针对现有镁合金管材加工方法的产品质量与性能不够稳定，成形过程关键技术不合理等问题，提出一种新的皮尔格等温轧制成形的理论和工艺技术。采用理论分析、数值模拟和实验验证有机结合的方法，研究皮尔格等温轧制镁合金管材过程，确定组织均匀化、消除缺陷及对应调控方法，建立合理的轧制理论与工艺。重点研究变形过程中组织、缺陷的变化规律，确定其遗传特性和继承特性；揭示空洞闭合和夹杂开裂临界应力状况与温度、变形量和变形速度之间的关系；建立复杂变形状态下材料开裂的损伤准则；探明轧制成形工艺对不同形态、尺度的缺陷改造能力以及晶粒尺寸和形态差异度的接受容限，确定成形过程各环节对组织、缺陷的容限准则；实现镁合金管材轧制工艺创成，优化成形工艺参数，控制成形质量，消除组织缺陷，细化晶粒，提高产品的机械性能。最终建立皮尔格等温轧制镁合金管材成形理论与成形新工艺，提升我国高性能镁合金管材的加工技术。

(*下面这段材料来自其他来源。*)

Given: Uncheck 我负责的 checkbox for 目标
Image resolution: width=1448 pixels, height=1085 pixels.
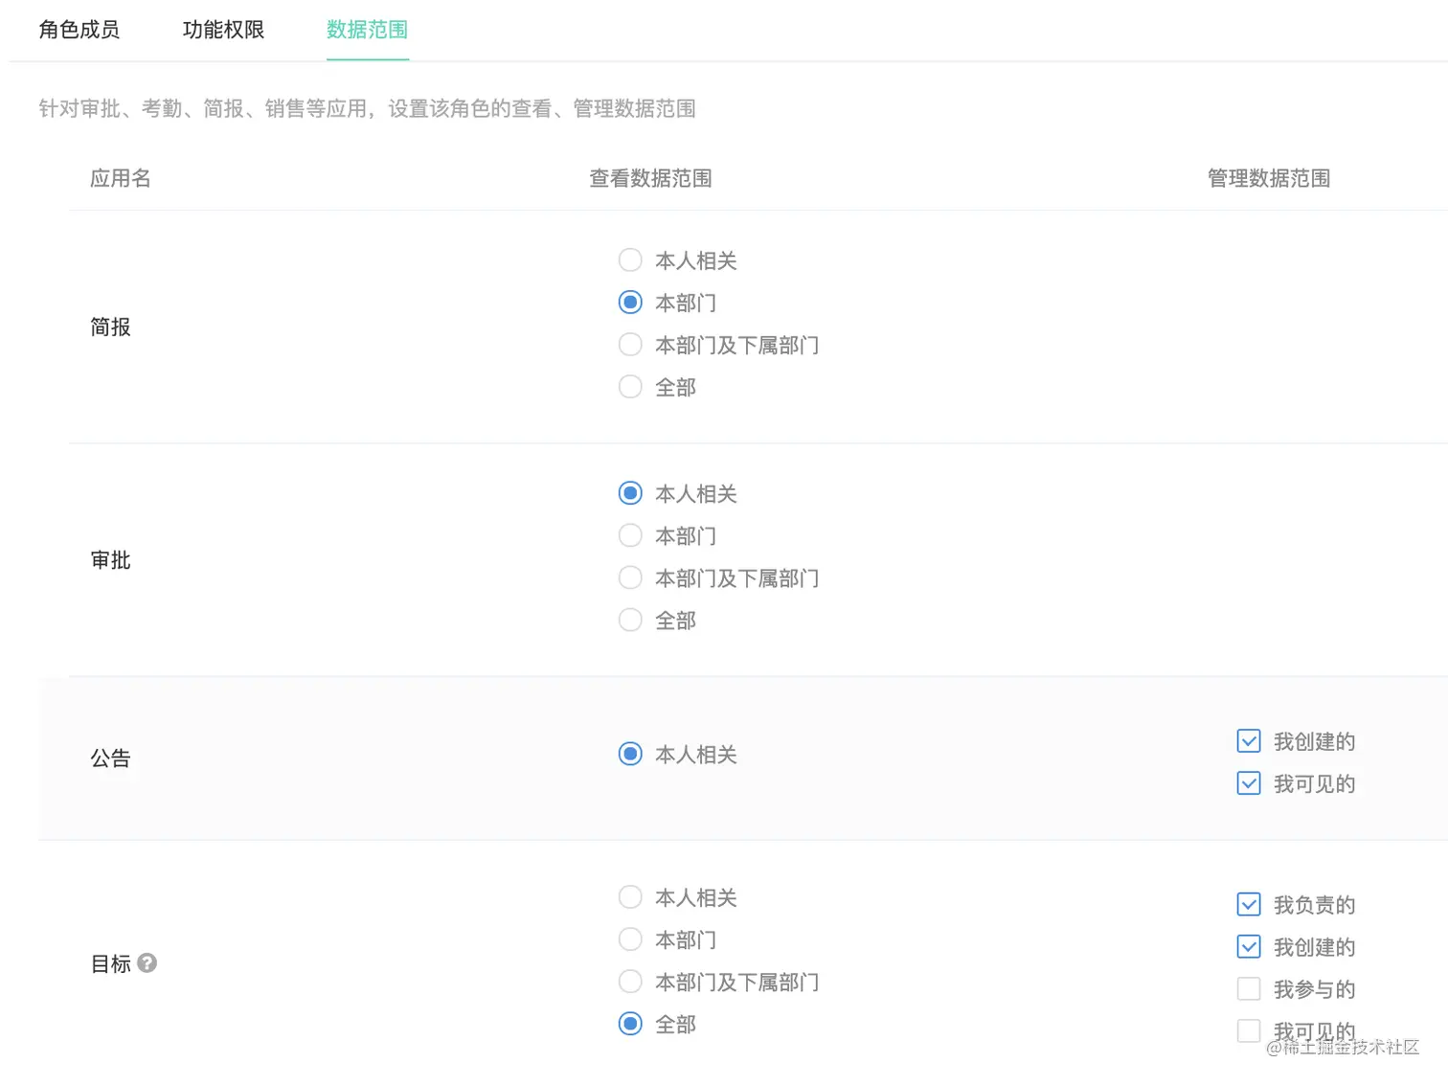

本项目进行了皮尔格等温轧制镁合金无缝管材成形新工艺理论与协同调控机制研究:.1.建立材料内部空洞型缺陷的演变与外场应力应变的数学模型，研究金属镁变形机理。.2.研究空洞在多道次连续轧制成形过程中的演变规律及塑性变形的不均匀性对固态相变动力学的影响。研究空洞的大小及排布方式对于镁的性能的影响。.3.研究典型材料导致第一次晶粒快速长大的临界应变量和织构大晶粒对应的应变量，合金元素和第二相成分在加热过程中的变化规律，探讨控制晶粒长大的加热方法，非均匀变形组织固态相变的协调和控制机制及宏、微观偏析之间的耦合变化，成分偏析的遗传对异质相遗传的影响及温度和速率对于镁合金晶粒长大和动态再结晶的变化机理。.4.揭示异质相遗传的起始行为和非均匀晶粒的变形规律及其协调条件，提出筒形坯料原始晶粒组织的可调整窗口和容限以及遗传特性，非均匀变形组织固态相变的协调和控制机制及晶粒组织和变形的耦合不均匀性对轧制过程相变产物和相变量的影响。.5.构造满足皮尔格等温轧制管材要求的工艺参数，提出轧件控性的建模方法。建立周期送进量m值计算模型及Q值计算模型，实现了工艺参数的定量研究。.6.以控形为目标，提出典型轧件尺寸精度的评估方法，揭示金属矢量流动和工艺参数之间的关系，研究工艺参数对形状精度和形状缺陷的作用规律。.7.针对各个计算环节所设计的算法流程进行编程，软件调试，同时针对各种典型工况，对软件进行计算性验证，对比新模型的优越性。.8.研究工艺参数对最终晶粒状态的影响规律，开展多道次往复轧制变形过程数值模拟和实验研究，探讨微观组织的演化规律；研究建立典型材料的开裂条件，提出避免和减少开裂可能性的轧制工艺参数范围。提出周期式冷轧成形方式，改善冷轧镁合金管成形中出现缺陷的现象。.9.研究宏、微观偏析之间的耦合变化，成分偏析的遗传对异质相遗传的影响。对成品管进行微观组织实验及模拟，实现宏、微观的验证。